George Clooney and his band of merry men are then dispatched to Europe. Their original mission, it seems, is to guard historical landmarks and protect those priceless works of art. It seems that pretty early on the building portion of the mission is quashed when a rather short exchange between Clooney and some other gentleman ends with a “no.” Ok, just the art then. What I don’t get is that the team then splits up and heads to different parts of Nazi occupied territories. Matt Damon actually spends most of the movie screwing around in France. This could have been a feasible plot if there was some sense of urgency with their mission, they say more than one time that the war is at an end (spoiler alert: the war ends during the duration of the movie). Why don’t they just wait until the war is over and Europe is a little safer to go after the art? They originally set out to find an altar piece that was stolen, but it’s not mentioned again until they find it, but they’re also looking for a statue that one of their friends died trying to protect, but they don’t make this their driving force, there’s no simple endgame that makes me root for these guys.

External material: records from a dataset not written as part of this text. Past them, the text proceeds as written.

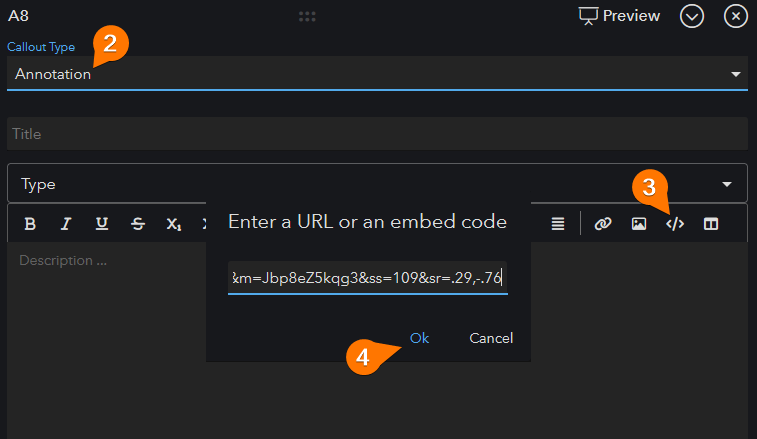Click the URL or embed code field
This screenshot has width=757, height=439.
coord(367,278)
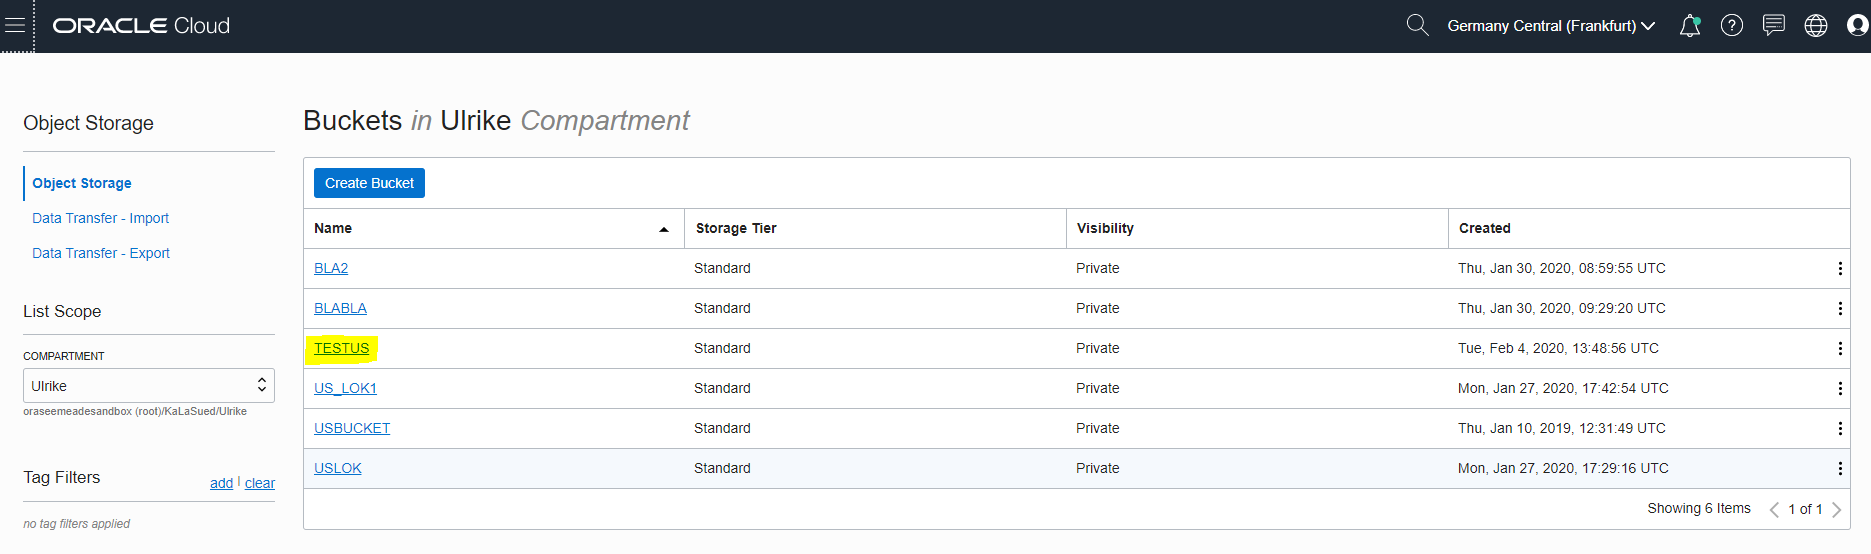Image resolution: width=1871 pixels, height=554 pixels.
Task: Open the user profile avatar
Action: (x=1857, y=26)
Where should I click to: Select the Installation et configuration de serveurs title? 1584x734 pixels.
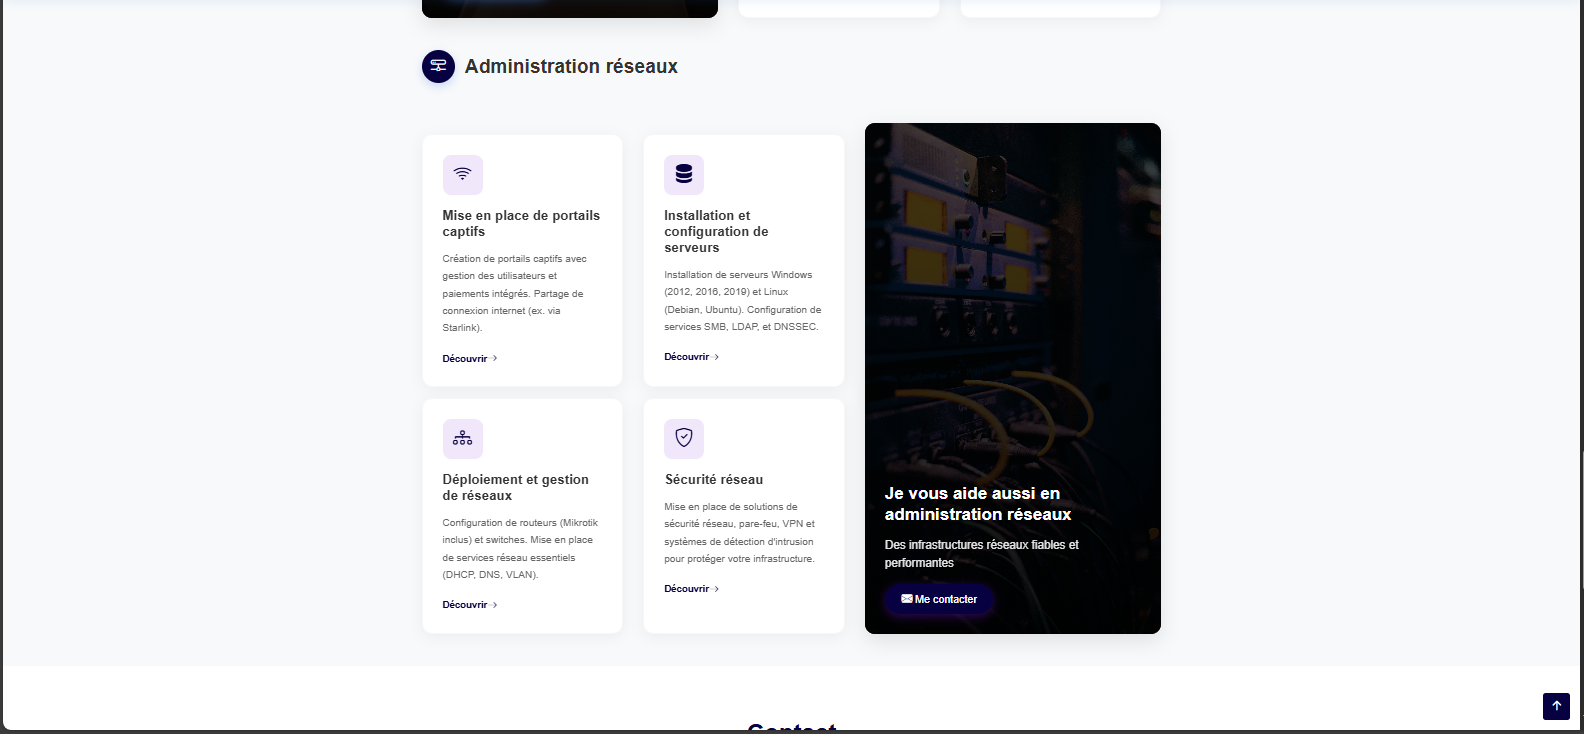tap(716, 231)
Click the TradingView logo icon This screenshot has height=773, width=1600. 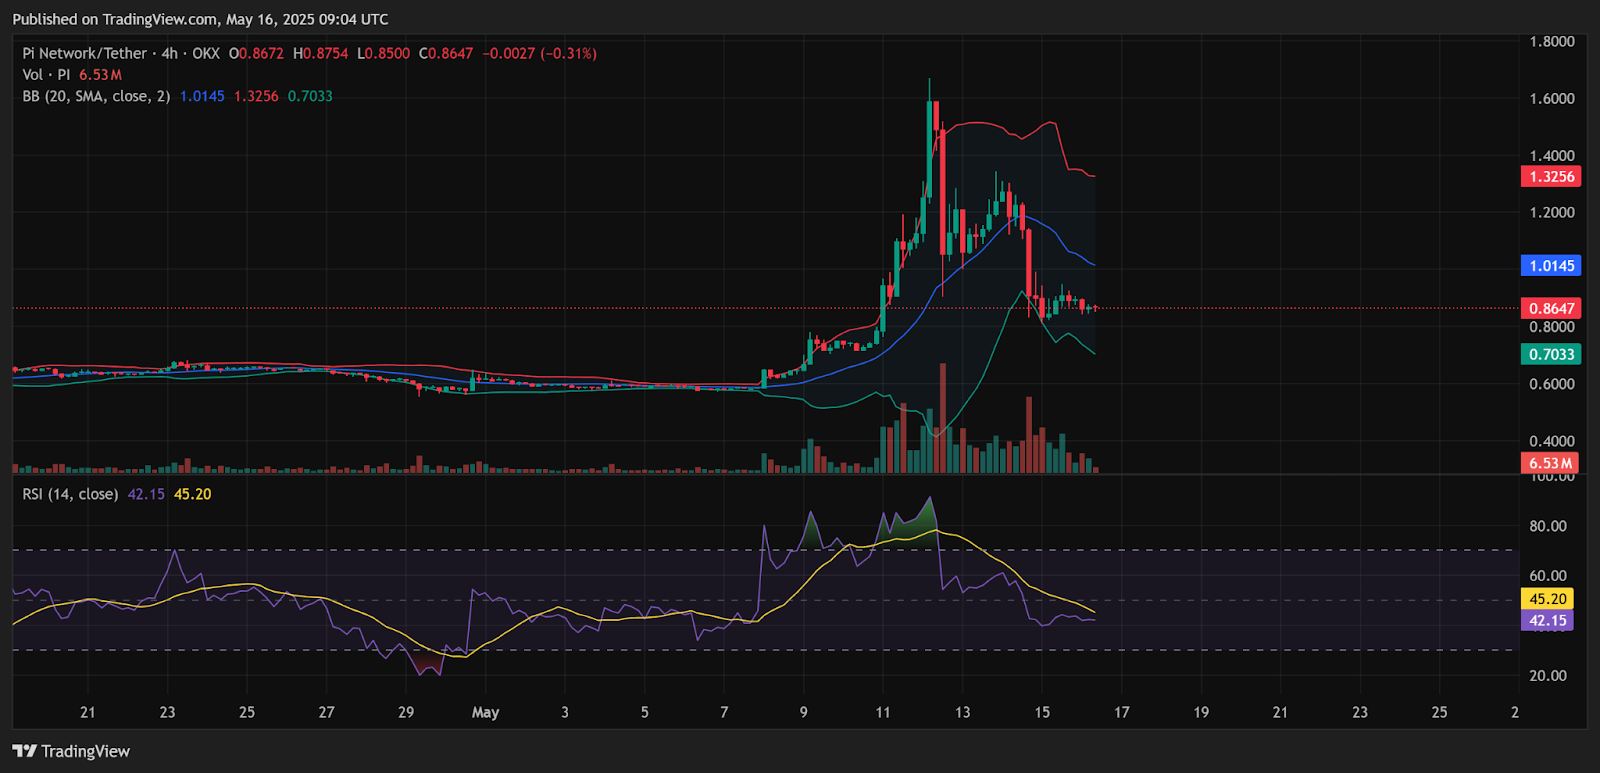coord(24,751)
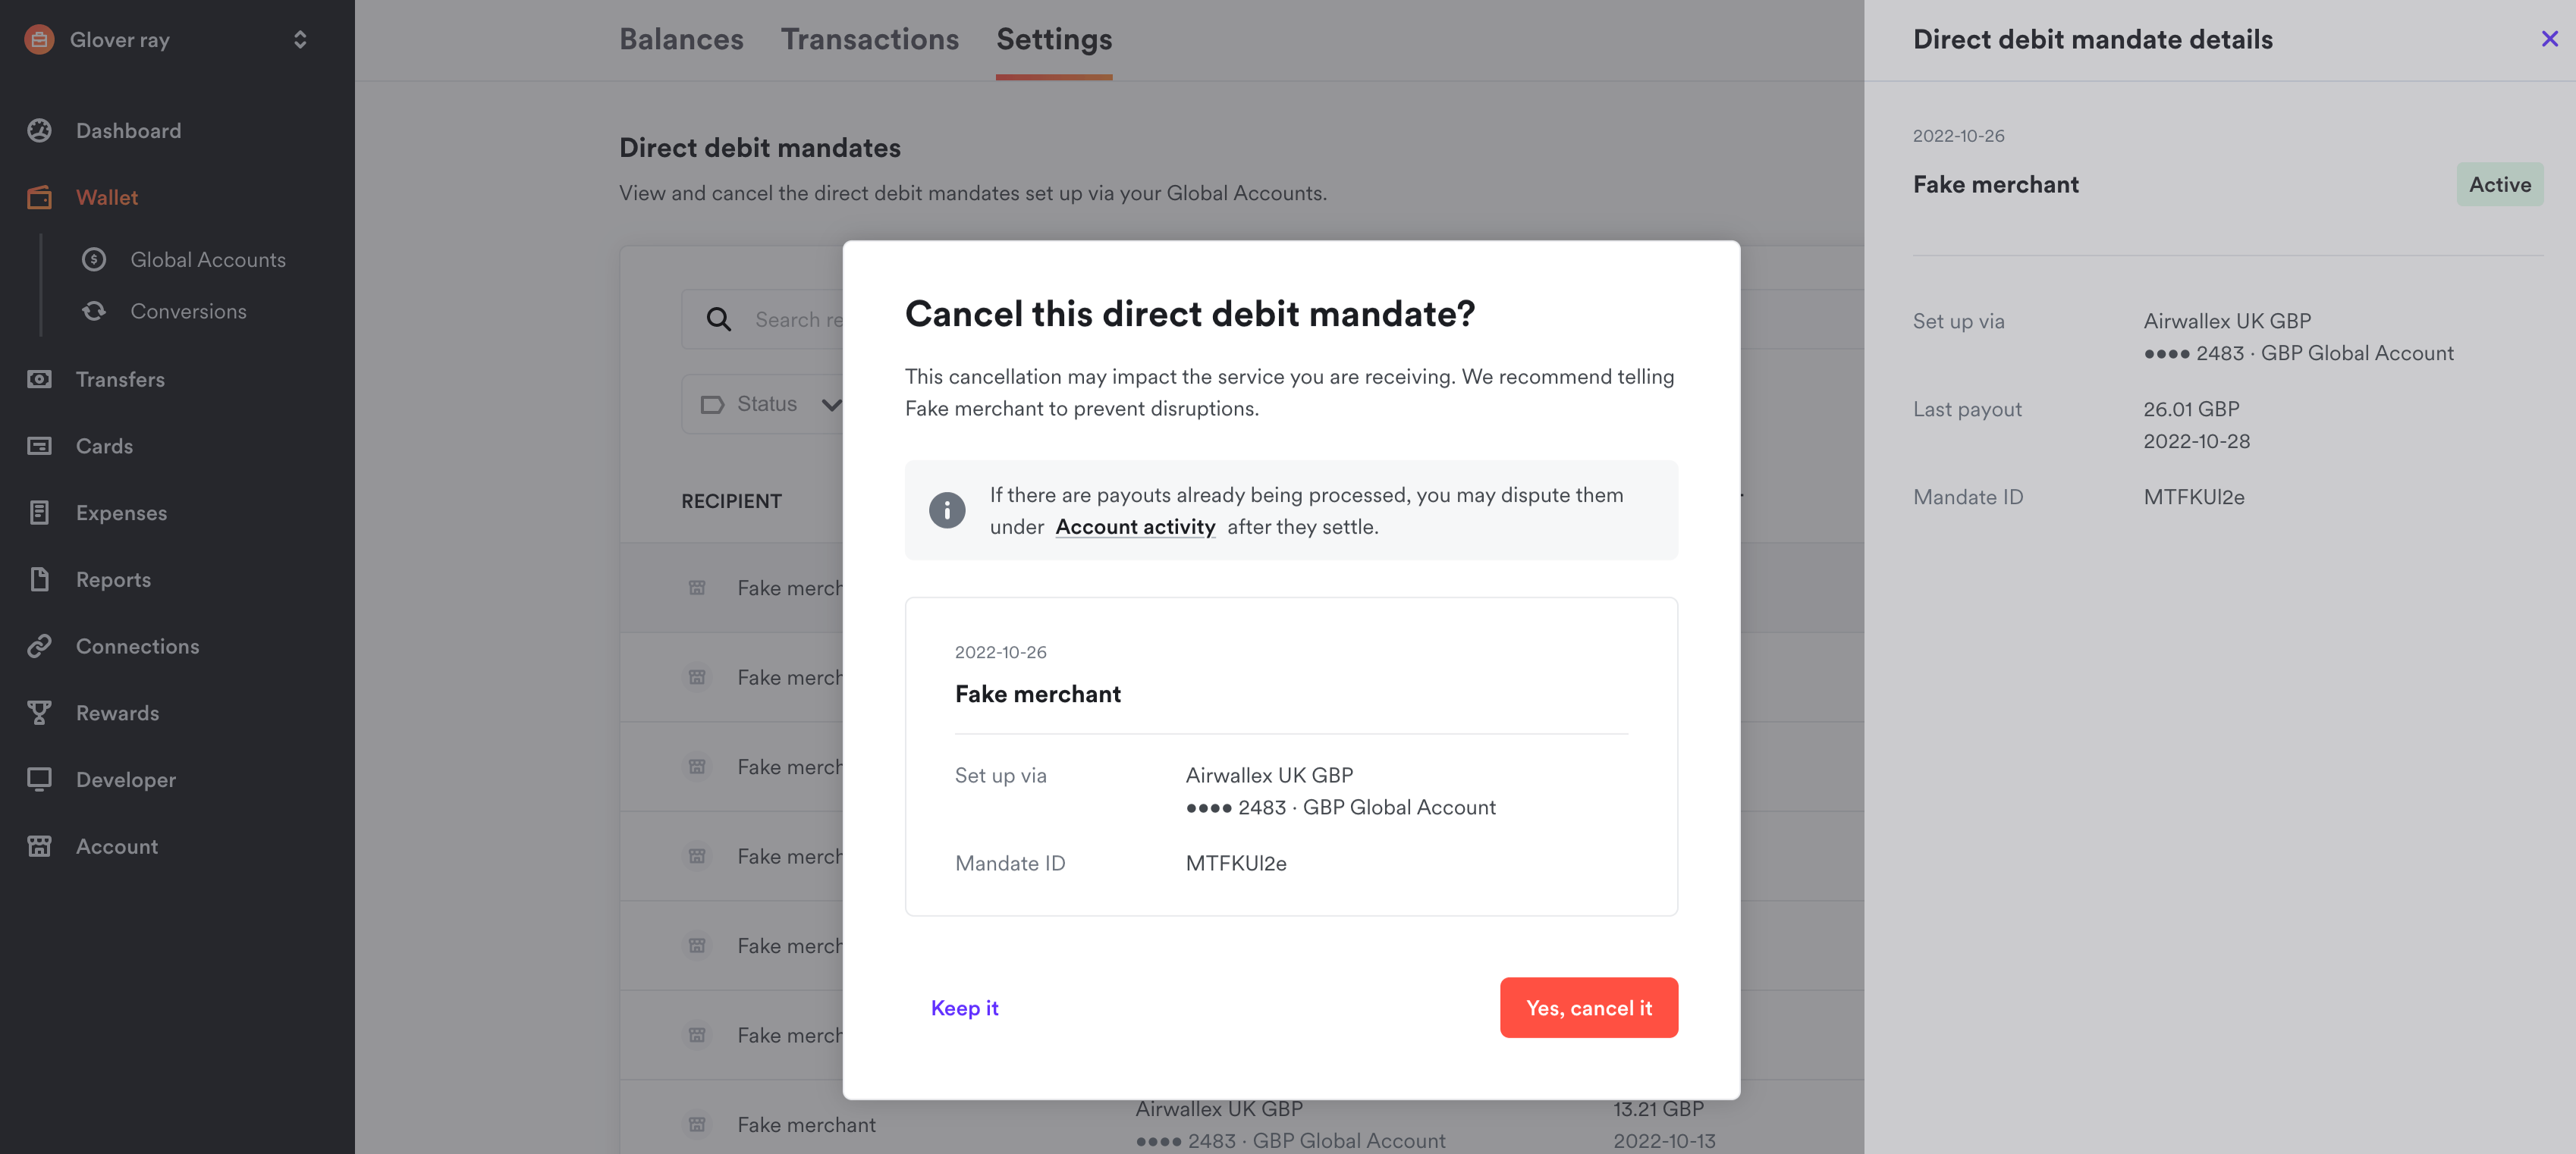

I’m literally driving myself crazy the more I think about the premise of this movie. I understand it’s based on a true story, and I don’t know how close the movie follows the actual events, but take some artistic liberties here. If you want to argue about how movies like Pearl Harbor are historically inaccurate please stop reading this now, it’s a movie not a documentary. I would keep going, but there really is no point. The only thing that made this bearable is the misplaced humor. It’s a real shame this movie turned out like it did because there is a lot of good talent both in front and behind the camera. It’s a real missed opportunity in my opinion.